Starring Montgomery Clift


February 9, 2022
Starring Montgomery Clift

4 Movies / February 16

Preceding Marlon Brando and James Dean as the hot young Method actor of the late 1940s and early ’50s was the unforgettable Montgomery Clift.

Physically beautiful and emotionally intense, with an arresting profile and a penetrating gaze, Clift created a new kind of romantic hero – shy, troubled, sexually ambiguous and uncertain of his place in society. He brought out a maternal instinct in his feminine costars (Elizabeth Taylor, Lee Remick) and a competitive spirit in his masculine ones (John Wayne, Burt Lancaster).

Clift was born in Omaha, Nebraska, on October 17, 1920. He was acting on Broadway by the age of 15, and five years later was appearing in the Pulitzer Prize-winning play There Shall Be No Night.

Clift was nominated for a Best Actor Oscar for the first of his films to be released, Fred Zinnemann’s 1948 The Search. (It was filmed after Red River, released later the same year.)

Other nominations included two more as Best Actor, for George Stevens’ A Place in the Sun (1951) and Zinnemann’s From Here to Eternity (1953); and one as Supporting Actor for Stanley Kramer’s Judgment at Nuremberg (1961).

A 1956 automobile accident left Clift’s handsome face altered, with his quicksilver reactions dimmed and his body dependent on drugs and alcohol. He continued to act in films, although with diminished power, until his death in 1966.

All told, Clift made only 17 films. TCM’s tribute is comprised of a quartet of representative performances.   

Red River, Howard Hawks’ Western about a cattle drive along the Chisholm Trail, stars John Wayne as a Texas rancher and Clift as the adopted son with whom he clashes over management of the drive. Wayne, apparently resentful of the attention paid to his younger costar, was quoted to the effect that “Clift was acting, they said. Duke’s only playing himself. But, hell, I played an old man in that, and I was only 40!”
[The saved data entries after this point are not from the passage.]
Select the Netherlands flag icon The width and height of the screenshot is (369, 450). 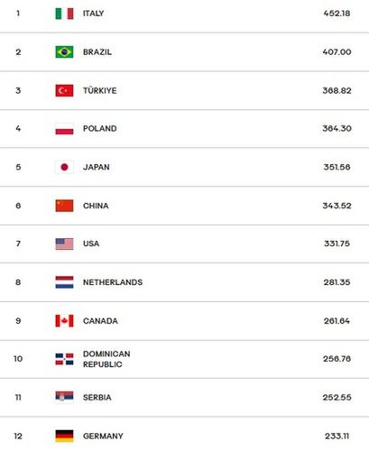64,282
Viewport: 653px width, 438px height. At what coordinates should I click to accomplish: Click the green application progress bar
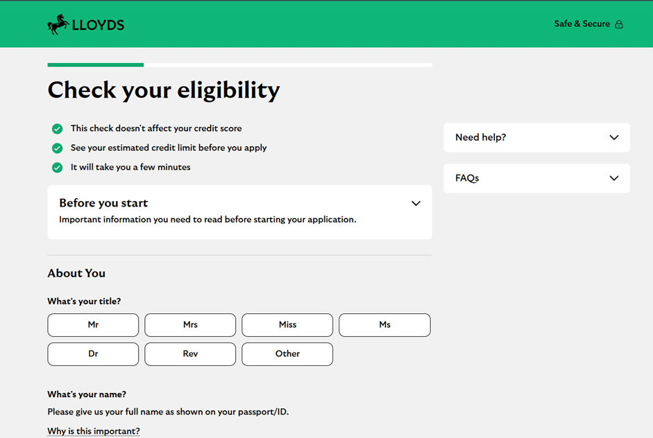pyautogui.click(x=96, y=65)
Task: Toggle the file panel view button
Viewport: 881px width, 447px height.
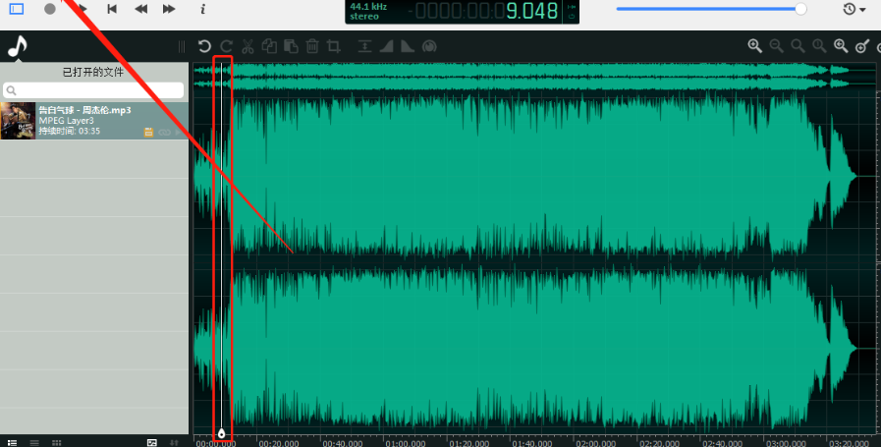Action: (17, 9)
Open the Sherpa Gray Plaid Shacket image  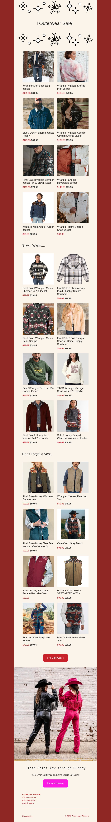(x=73, y=269)
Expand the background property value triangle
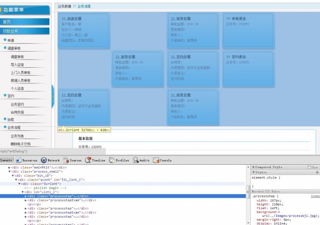This screenshot has width=320, height=225. tap(279, 212)
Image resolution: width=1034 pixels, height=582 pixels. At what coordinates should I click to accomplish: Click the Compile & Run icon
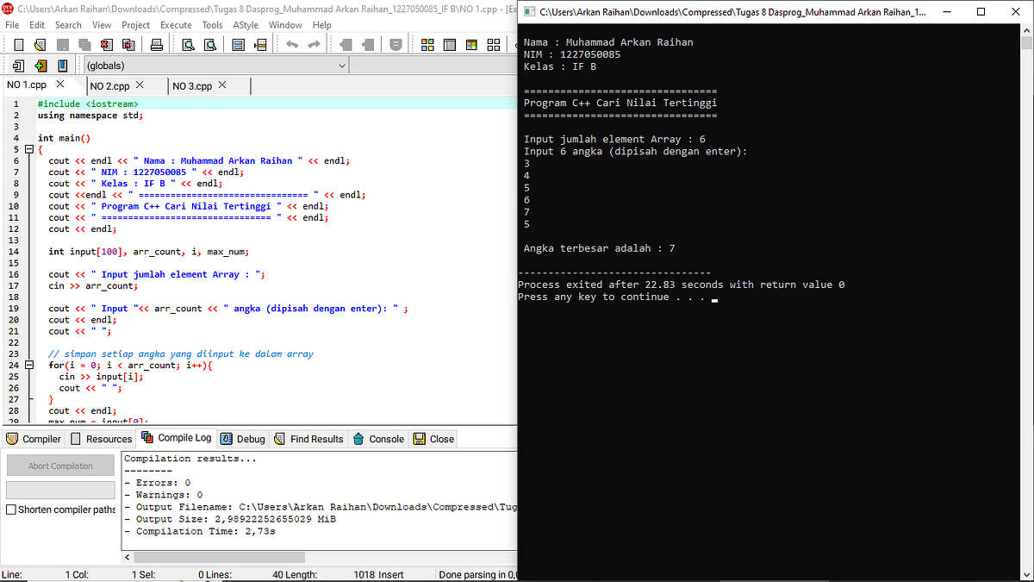(471, 44)
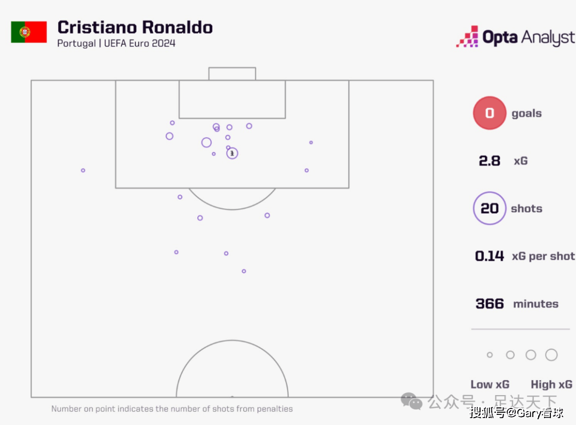The height and width of the screenshot is (425, 576).
Task: Click the penalties footnote text
Action: point(172,409)
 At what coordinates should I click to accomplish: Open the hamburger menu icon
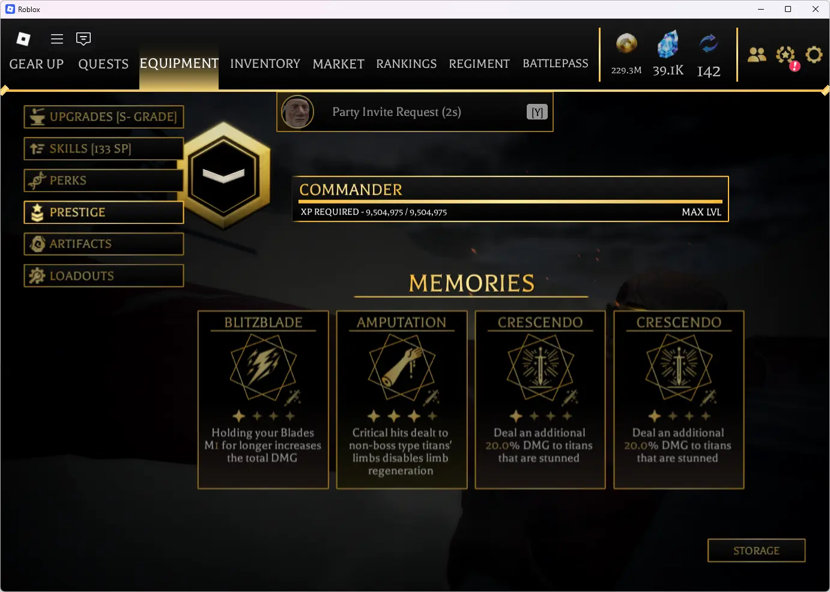(57, 39)
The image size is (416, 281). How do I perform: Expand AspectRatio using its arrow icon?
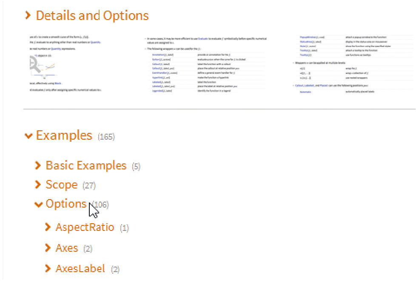[x=48, y=228]
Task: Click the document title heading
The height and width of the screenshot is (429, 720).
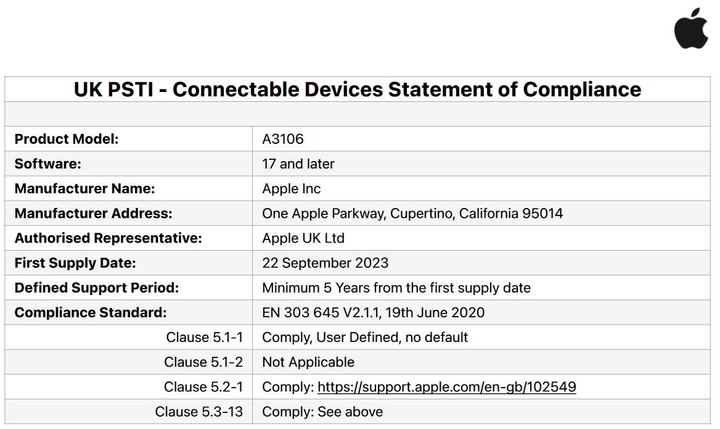Action: coord(358,90)
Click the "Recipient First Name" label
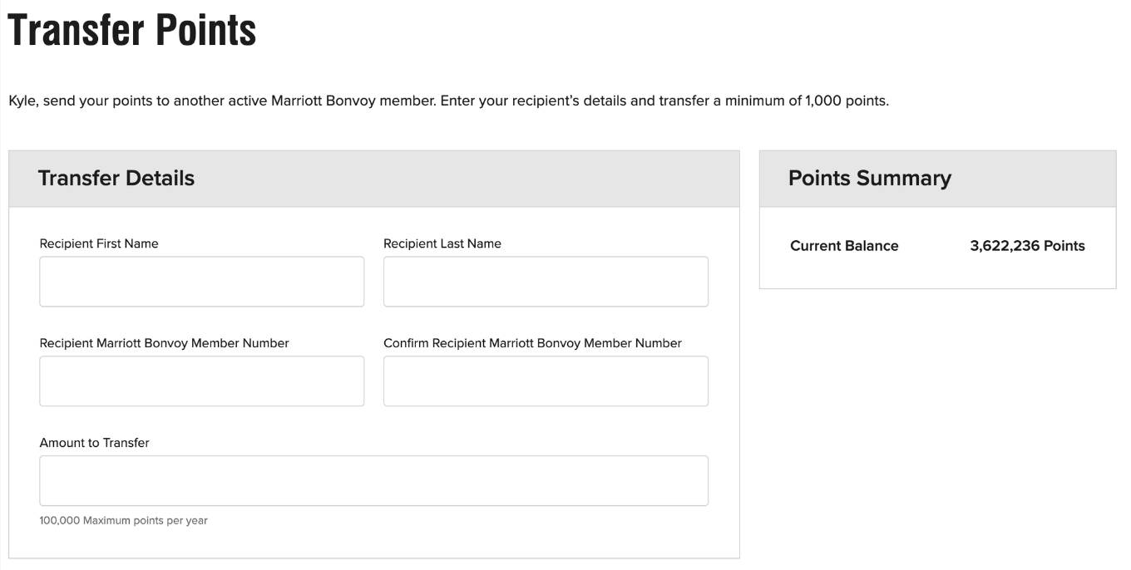1131x570 pixels. [x=99, y=243]
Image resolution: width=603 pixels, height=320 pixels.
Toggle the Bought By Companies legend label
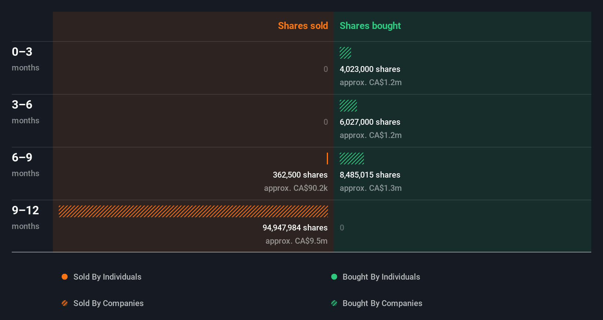(382, 303)
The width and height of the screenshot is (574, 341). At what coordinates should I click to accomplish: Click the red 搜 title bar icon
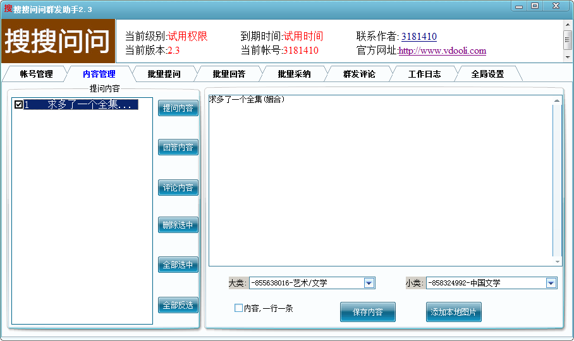point(8,9)
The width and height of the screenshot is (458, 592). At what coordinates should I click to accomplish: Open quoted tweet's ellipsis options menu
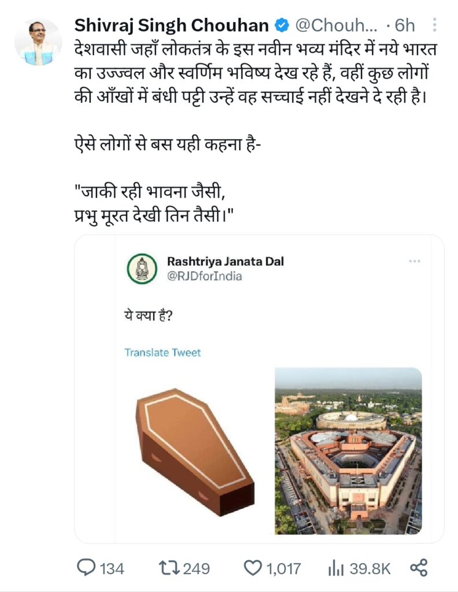(414, 261)
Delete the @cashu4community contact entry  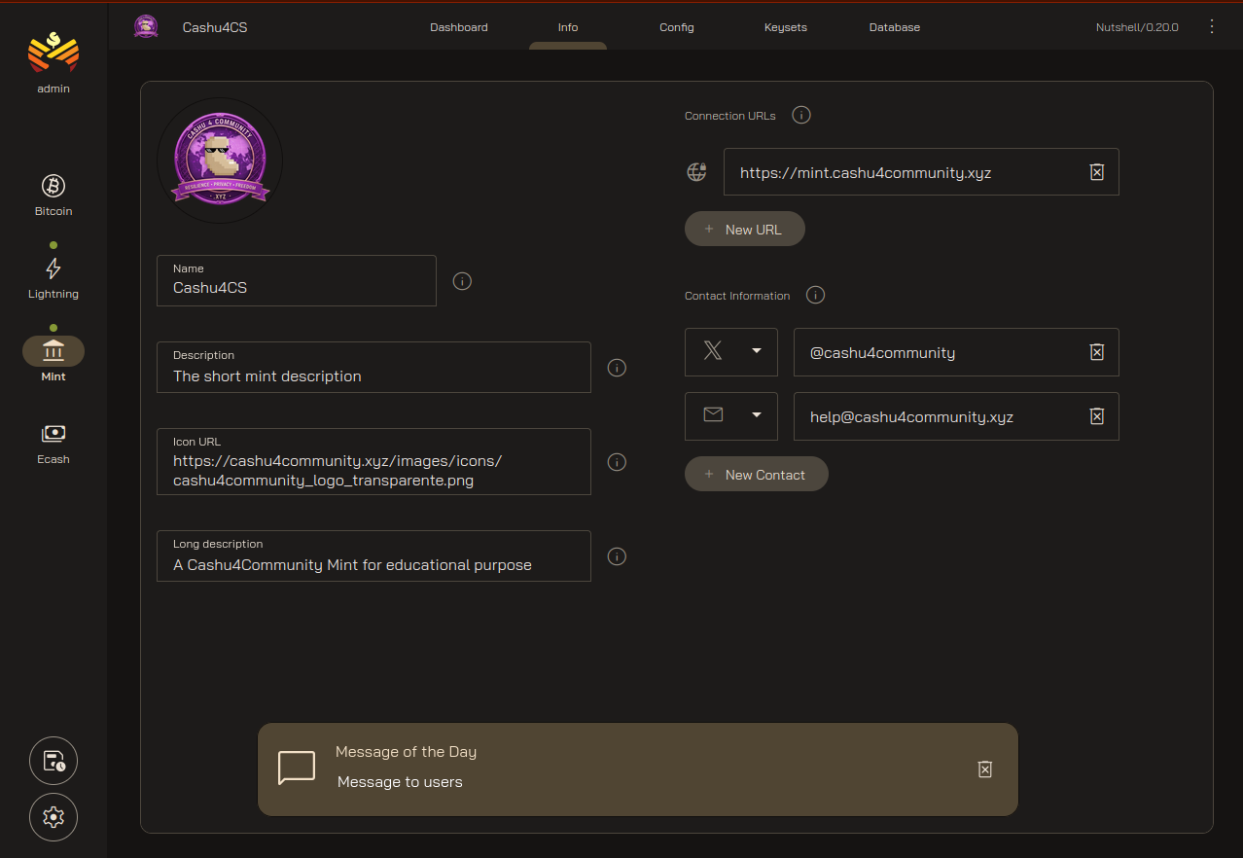point(1096,352)
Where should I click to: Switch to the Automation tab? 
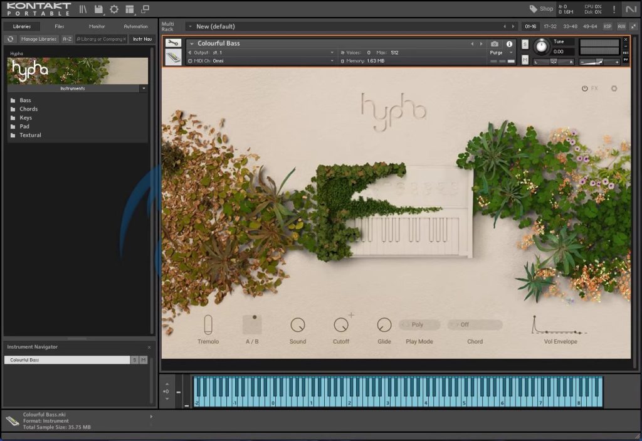pos(135,26)
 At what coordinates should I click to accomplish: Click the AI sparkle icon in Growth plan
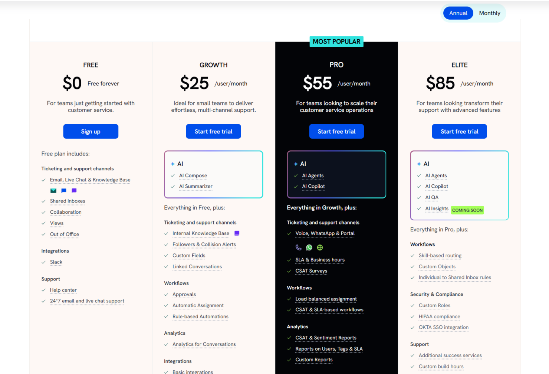pos(172,164)
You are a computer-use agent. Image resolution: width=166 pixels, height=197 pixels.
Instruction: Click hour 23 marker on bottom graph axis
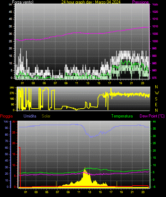143,192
I Confess (1953) is an Alfred Hitchcock a thriller in which Clift plays a priest who hears a confession to an accidental killing during a robbery. The pragmatic director, who shot his films according to a predesigned plan, said of his star that “He was a Method actor, and neurotic as well. ‘I want you to look in in a certain direction,’ I’d say, and he’d say, ‘Well, I don’t know whether I’d look that way.’”

From Here to Eternity is the Oscar-winning screen version of the James Jones novel about Army life in Hawaii at the time of Pearl Harbor. Clift plays Pvt. Robert E. Lee Prewitt, a beleaguered soldier, and Burt Lancaster is a sympathetic sergeant.

Lancaster would later say, “The only time I was ever really afraid as an actor was my first scene with Clift…I couldn’t stop my knees from shaking…I thought he was going to blow me right off the screen.”   

Wild River (1960) casts Clift as a TVA agent in 1930s Alabama who tries to evict a stubborn old woman (Jo Van Fleet) from her home in the face of rising waters caused by the building of a dam. The film contains Clift’s best post-accident performance, due no doubt to Elia Kazan’s sympathetic direction.

Lee Remick, who plays Clift’s love interest, noted that “He did inspire in me, as he did in most women, I suppose, the feeling of wanting to look after him. He was like a wounded bird – so vulnerable.”